Les féminismes et la prostitution (1860-1960)

Publié le 23 août par Equipe GIS IdG

Cet ouvrage étudie la participation des féministes belges, françaises et suisses de la « première vague » au débat public sur la régulation de la prostitution. Au-delà de l’histoire des mouvements proprement dits, l’analyse des sources internes des associations et des personnalités féministes dévoile un champ historique peu exploré, celui des conceptions militantes des sexualités et de leur contrôle social.

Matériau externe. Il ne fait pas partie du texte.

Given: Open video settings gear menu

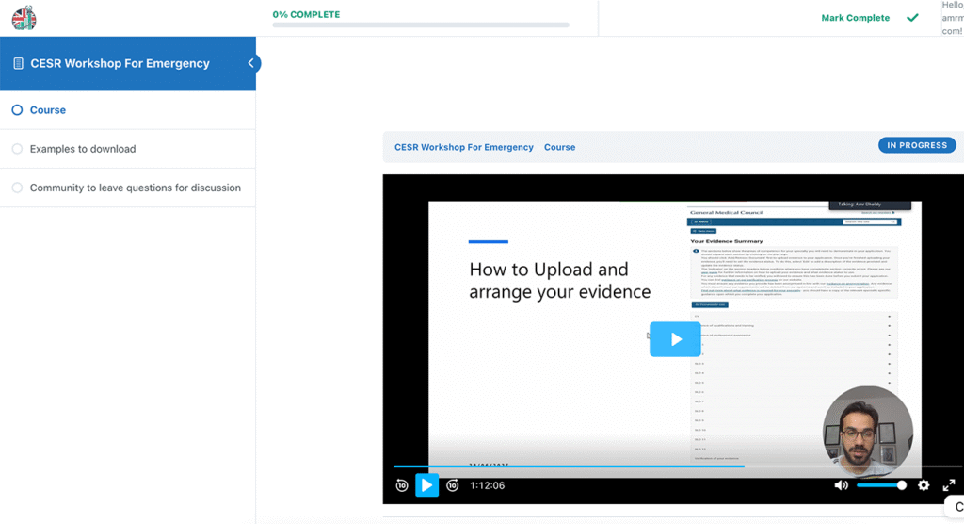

Préface de Xavier Rousseaux

Sommaire :

Héritages et fondements d’une vocation abolitionniste (1860-1919)

  • Des pionnières (1860-1882)
  • L’abolitionnisme continental : une révolte féminine et féministe (1883-1905) ?
  • Tensions nationalistes, Grande Guerre et crispations morales (1906-1919)

Le développement du féminisme abolitionniste (1920-1960)

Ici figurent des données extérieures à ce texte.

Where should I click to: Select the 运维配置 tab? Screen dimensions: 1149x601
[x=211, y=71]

  • Un lobbying féminin à la Société des Nations (1920-1939)
  • À l’assaut des « citadelles » de la réglementation (1920-1939)
  • Seconde Guerre mondiale et « assainissement moral » des nations (1940-1960)

Christine Machiels est docteure en histoire de l’Université catholique de Louvain et de l’Université d’Angers. Sa thèse doctorale portait sur « Les féminismes face à la prostitution aux XIXe et XXe siècles (Belgique, France, Suisse ) ». Elle a notamment coordonné avec le sociologue Jean-Michel Chaumont une publication collective intitulée "Du sordide au mythe. L’affaire de la traite des blanches" (PUL, 2009), ainsi qu’un numéro spécial de la Revue d’histoire de l’enfance irrégulière consacré à la prostitution des mineur-e-s (avec l’historien Éric Pierre, 2008). Depuis 2010, Christine Machiels est directrice du Centre d’animation et de recherche en histoire ouvrière et populaire (CARHOP).